Play Abandoned
a black comedy published by Press On, an imprint of Arcadia/Australian Scholarly Publishing, August 2011
Late on a Sunday afternoon in January,
Marian Parr opened the French windows and stepped onto the widow’s walk that
ringed the hotel. Widow’s walk: a first-floor veranda, really, and there was no
overdue sea captain, but the other associations were close enough – the sea,
the waiting, her sometimes crosspatch heart. Here the trapped air smelt of the
sea and sun-heated wood – soft odours, after a year of sheep-country dust. She
watched a small boat butt against the white caps beyond the breakwater. As it
yawed and tossed, bound for a showy disaster, her hands tightened on the
chipped railing. She had a practised eye for the slipperiness of life.
‘Dinner is from seven till nine,’ Isabel said behind her,
emerging from the adjoining room. ‘Alec suggests we go down for a drink first.’

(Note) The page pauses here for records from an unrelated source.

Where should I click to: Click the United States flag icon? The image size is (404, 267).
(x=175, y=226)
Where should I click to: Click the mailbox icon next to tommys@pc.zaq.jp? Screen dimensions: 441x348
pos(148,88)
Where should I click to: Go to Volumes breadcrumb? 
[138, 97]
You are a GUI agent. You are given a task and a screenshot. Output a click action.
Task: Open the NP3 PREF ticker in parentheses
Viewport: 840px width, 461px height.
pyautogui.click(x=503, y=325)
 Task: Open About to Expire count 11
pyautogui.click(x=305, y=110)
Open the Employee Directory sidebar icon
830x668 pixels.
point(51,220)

Marian saw that the little boat was sly and durable after
all, and soon a speck upon calmer waters. Otherwise there was only the sky, a
crescent of sand, some tattered palms, and a jetty secured to the sea by
fishing lines. She knew from her umbilical tug that Nick was nearby, possibly
down there on the jetty, among the gap-toothed men and old addled women and
boys and Vietnamese families, importuning the fish.

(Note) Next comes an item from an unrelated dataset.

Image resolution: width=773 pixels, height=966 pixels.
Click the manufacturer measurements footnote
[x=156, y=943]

Isabel stepped tormentedly toward her. ‘Well? Are you
coming?’
Marian turned to her sister-in-law and said determinedly,
‘You go on down. I’ll be along shortly.’
This was never going to work. Searching about for a lever,
Isabel poked her head into Marian’s room and promptly found one. Her voice rose
and spread along the balcony. ‘But you haven’t even unpacked yet.’
‘I will directly.’
‘Dinner is at seven.’
There
was a pause full of weight and substance. Isabel trod water, still adrift. Suddenly
she pointed, aghast: ‘Isn’t that Nick? Down there on the jetty?’
But Marian had drawn inwards again, her slender form
communicating shrinking and melancholy. Feeling large and inept, Isabel stomped
back along the veranda, calling for her husband. ‘Alec. Alec.’
Marian dreamed, her hands loose on the railing, her
temple against a salt-scummed veranda post. Coming here had complicated her
sadness, and so she apologised: I’m sorry, everyone. I’m unreliable. I should
have stayed at home this time.
No one heard her. Voices were rising in the next room,
accumulation and relish in Isabel’s: She
just stands there ... Won’t snap out of it ... Nick running wild on the jetty ...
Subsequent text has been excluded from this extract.